Indeed, the Guardian reported last year that “evidence has been accumulating that for political and strategic reasons, Western governments and their intelligence agencies turned a blind eye to sanctions-busting" (23 September).

Abba Omar, an Armscor spokesman and another former Umkhonto we Sizwe figure believes the South African arms industry has an "outstanding contribution to make to the development of South Africa". His view is that the arms industry, being the biggest exporter of manufactured goods. not only brings much needed money to the South African economy, but that the technology it generates spills over into developments in transport, health care, water purification and the like, as well as providing employment. Thus, as the argument goes, everyone benefits.

Ranged against the advocates of arms trade benefits is the anti-weapons lobby. One such voice, Peter Storey, a Methodist minister argues that “to talk of a moral or ethical defence industry is a contradiction in terms. The defence industry represents one of those areas of human behaviour where ethics have to be suspended in order for it to function at all (New African).

In her analysis Open Arms for the Prodigal Son; The Future of South Africa’s Arms Trade Policies (BASIC Report, June 1994) Sue Willett, of King’s College, London’s Centre for Defence Studies, argues the arms industry can only be developed at the expense of civilian industry:
“Heavy dependence on the exports of weapons is not a good foundation for an exporting manufacturing sector . . . The danger is that temporary reliance on arms exports serves to put off into the indefinite future a really vigorous programme of developing alternative civil industries (Quoted in CAAT News, August 1994).
Insane logic
Mandela promised, on coming to power, that he would see to the implementation of improved housing, health care and sanitation, for instance.
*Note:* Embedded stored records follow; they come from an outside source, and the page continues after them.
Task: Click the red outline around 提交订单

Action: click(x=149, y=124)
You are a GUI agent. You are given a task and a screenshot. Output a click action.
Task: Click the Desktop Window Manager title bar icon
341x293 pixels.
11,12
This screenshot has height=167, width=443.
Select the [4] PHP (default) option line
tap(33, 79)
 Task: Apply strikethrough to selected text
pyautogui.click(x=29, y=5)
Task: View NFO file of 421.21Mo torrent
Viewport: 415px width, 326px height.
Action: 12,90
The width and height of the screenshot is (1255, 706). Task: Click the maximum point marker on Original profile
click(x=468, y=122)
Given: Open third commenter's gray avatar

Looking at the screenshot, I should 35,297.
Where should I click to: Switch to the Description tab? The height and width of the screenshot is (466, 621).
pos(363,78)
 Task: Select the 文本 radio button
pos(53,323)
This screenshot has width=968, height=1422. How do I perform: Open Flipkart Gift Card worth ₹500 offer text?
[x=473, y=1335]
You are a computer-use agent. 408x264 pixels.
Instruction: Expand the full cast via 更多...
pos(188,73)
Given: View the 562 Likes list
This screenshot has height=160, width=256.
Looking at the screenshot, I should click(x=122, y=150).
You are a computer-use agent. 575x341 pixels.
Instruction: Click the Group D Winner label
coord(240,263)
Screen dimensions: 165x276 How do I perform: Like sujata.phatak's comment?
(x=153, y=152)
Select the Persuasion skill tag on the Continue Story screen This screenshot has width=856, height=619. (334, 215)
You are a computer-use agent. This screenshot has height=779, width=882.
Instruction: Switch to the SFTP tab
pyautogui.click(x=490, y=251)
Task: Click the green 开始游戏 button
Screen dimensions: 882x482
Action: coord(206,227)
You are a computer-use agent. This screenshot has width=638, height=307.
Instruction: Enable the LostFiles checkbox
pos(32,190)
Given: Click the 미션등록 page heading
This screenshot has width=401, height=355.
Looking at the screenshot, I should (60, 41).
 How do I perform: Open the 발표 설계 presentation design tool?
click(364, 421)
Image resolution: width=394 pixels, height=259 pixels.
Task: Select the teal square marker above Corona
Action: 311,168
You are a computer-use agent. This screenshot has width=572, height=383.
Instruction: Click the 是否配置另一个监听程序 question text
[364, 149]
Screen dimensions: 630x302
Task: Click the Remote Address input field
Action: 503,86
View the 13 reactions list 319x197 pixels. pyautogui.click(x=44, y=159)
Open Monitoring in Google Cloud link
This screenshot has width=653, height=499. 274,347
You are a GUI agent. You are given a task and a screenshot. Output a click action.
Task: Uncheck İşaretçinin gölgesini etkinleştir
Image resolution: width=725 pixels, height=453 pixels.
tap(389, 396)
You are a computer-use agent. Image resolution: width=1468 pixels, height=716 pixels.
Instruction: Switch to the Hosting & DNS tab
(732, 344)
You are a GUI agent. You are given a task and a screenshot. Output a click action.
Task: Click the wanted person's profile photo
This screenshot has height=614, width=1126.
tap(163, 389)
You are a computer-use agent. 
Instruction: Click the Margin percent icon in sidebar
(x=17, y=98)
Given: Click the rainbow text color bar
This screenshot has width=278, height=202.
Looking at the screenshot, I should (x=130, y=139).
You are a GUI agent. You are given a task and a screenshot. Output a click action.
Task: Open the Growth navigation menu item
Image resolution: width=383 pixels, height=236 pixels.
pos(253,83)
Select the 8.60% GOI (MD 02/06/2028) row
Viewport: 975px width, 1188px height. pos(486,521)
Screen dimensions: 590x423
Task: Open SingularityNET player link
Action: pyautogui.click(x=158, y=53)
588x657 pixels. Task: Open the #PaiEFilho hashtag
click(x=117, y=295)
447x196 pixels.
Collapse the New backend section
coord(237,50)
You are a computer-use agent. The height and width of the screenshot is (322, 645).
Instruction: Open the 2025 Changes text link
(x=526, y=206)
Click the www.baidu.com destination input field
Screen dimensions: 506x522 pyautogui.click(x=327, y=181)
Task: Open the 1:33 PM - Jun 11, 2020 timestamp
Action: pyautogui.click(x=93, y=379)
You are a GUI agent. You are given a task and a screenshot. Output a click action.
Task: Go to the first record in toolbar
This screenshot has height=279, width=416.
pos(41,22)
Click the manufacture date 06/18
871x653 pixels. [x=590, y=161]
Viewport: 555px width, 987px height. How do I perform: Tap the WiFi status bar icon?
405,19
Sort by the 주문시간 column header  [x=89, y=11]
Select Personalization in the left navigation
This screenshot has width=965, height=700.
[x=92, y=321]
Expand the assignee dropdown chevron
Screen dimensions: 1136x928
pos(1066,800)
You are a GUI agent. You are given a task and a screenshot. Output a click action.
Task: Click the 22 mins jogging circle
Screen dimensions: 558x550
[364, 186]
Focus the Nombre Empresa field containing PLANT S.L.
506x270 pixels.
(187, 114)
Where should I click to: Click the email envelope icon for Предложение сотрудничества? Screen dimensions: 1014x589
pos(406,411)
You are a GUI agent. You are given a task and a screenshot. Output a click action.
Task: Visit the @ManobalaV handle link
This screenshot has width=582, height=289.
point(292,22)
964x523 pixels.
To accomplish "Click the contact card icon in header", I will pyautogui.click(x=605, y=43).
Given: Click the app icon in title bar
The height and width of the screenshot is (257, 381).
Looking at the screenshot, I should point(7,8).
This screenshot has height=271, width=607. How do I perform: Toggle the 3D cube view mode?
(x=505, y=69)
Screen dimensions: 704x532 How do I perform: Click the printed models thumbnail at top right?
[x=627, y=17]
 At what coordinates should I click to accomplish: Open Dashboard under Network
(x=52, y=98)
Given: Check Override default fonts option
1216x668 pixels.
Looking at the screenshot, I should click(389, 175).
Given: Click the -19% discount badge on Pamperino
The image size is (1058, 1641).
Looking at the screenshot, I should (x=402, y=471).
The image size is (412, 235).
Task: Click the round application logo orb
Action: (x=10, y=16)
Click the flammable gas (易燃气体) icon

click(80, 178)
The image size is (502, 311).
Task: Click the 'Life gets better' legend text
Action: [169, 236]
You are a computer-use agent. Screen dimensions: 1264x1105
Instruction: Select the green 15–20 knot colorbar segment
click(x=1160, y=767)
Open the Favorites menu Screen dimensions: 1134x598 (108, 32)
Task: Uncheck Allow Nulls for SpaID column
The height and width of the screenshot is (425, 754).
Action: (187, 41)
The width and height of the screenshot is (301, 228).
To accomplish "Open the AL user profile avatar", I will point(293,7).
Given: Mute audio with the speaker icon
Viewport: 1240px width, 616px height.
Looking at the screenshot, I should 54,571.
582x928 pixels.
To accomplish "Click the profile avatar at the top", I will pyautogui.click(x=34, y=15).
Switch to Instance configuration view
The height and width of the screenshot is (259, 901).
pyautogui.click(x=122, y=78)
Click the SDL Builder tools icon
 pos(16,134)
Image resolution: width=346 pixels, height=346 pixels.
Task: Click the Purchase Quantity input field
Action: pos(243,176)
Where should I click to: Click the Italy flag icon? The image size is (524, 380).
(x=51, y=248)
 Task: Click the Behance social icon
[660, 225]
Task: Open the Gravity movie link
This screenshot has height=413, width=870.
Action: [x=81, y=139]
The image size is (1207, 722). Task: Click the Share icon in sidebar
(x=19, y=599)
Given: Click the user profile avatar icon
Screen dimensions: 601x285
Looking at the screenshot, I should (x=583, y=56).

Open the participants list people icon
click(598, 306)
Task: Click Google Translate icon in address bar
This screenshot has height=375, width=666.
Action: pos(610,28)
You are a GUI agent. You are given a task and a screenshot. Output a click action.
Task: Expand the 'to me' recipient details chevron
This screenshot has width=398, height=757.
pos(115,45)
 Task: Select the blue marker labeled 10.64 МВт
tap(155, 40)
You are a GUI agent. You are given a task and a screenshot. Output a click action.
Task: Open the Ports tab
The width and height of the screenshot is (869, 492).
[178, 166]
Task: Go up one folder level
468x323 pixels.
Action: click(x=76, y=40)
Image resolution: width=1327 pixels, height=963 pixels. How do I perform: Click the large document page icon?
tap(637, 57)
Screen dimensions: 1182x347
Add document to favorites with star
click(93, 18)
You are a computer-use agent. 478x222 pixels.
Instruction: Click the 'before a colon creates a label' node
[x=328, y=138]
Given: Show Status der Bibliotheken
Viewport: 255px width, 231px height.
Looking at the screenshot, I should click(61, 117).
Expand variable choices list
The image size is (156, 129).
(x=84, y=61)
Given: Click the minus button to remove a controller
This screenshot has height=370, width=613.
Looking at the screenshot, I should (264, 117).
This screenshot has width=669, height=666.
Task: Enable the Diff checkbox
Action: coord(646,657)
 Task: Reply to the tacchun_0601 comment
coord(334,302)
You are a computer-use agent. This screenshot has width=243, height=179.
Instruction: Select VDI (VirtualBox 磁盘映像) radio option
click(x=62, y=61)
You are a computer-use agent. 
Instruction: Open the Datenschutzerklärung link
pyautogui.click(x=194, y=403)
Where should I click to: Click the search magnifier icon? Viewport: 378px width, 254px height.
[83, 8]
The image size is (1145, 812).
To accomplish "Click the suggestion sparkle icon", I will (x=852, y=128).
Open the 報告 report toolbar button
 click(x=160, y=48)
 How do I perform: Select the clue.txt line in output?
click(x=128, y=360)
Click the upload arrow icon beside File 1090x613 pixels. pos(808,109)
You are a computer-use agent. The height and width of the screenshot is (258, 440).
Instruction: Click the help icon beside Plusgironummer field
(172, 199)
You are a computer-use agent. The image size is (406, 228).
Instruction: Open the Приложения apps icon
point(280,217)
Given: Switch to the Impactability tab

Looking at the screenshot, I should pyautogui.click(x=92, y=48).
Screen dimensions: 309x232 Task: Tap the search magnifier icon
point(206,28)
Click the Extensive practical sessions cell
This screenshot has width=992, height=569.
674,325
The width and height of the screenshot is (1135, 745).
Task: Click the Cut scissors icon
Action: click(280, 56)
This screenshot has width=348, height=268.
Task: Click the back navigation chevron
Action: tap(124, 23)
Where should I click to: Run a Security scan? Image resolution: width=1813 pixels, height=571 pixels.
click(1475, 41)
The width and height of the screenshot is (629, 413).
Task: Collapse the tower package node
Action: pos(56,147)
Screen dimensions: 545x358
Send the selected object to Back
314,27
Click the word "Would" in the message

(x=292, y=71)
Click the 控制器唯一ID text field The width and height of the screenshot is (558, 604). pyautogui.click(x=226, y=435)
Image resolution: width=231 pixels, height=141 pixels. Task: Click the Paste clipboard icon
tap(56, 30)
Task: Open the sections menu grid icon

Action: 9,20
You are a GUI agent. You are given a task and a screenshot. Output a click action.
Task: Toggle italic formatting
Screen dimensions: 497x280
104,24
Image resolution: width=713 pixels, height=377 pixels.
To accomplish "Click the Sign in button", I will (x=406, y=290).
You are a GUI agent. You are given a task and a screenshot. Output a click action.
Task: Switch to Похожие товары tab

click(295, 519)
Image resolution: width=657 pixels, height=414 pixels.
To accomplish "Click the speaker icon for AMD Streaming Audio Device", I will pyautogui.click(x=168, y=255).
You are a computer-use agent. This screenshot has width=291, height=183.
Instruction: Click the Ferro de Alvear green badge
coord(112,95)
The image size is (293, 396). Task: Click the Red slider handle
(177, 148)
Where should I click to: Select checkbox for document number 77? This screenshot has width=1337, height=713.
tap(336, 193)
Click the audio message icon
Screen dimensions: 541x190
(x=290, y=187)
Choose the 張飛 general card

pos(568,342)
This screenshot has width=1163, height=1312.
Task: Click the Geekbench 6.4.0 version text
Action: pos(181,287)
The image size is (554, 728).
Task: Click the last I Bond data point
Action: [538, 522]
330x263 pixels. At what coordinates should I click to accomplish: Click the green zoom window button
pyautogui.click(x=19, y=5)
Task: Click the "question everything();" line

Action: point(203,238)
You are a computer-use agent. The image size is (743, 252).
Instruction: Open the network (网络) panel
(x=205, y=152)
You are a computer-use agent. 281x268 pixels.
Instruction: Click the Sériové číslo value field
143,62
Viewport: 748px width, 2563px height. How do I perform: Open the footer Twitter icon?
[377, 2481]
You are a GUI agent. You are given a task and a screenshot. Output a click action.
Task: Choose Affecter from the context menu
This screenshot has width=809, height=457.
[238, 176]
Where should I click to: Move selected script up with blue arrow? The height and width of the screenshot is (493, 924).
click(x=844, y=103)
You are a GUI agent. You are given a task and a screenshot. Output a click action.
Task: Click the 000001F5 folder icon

To maintain an arms industry is not only to betray the aspirations raised by the ANC’s Freedom Charter. It is more importantly an acknowledgement by Mandela, a recognition, that what the ANC stood for in the past—"black majority rule" and "socialism now"—was in fact a pipe-dream, and that those who take power within the capitalist system have to allow, and encourage it to operate according to its own insane logic.

When the arms embargo was lifted, Armscor’s general manager announced that he expected South Africa’s weapons exports to double within the next financial year. Between 1993 and 1994 Armscor’s sales to some 55 countries netted South Africa R886 million. If we add to this the fact that 72 countries attended DEXSA recently to view the wares of over 100 exhibitors, and the recent British invitation for South Africa to put a tender to supply 90 "Roolvalk" helicopters for the British army, then it becomes apparent that headlines like "Mandela applauds South Africa's rising arms trade" (Times, 23 November 1994) clearly cast Mandela in the same mould as every other pro-capitalist government official in the world.

Wittingly or unwittingly, Mandela has subordinated everything he once stood for to the profit motive and to the risks, inherent to the capitalist system, it entails. With Mandela aiming to stand down at the next election, it is evident that he will do so having sanctioned the ascendancy and, more, the legitimacy of the profit-seeking élite of South Africa. Time will teach the South African working class not to put their faith in leaders, but in their own collective strength and to link their struggle with workers everywhere.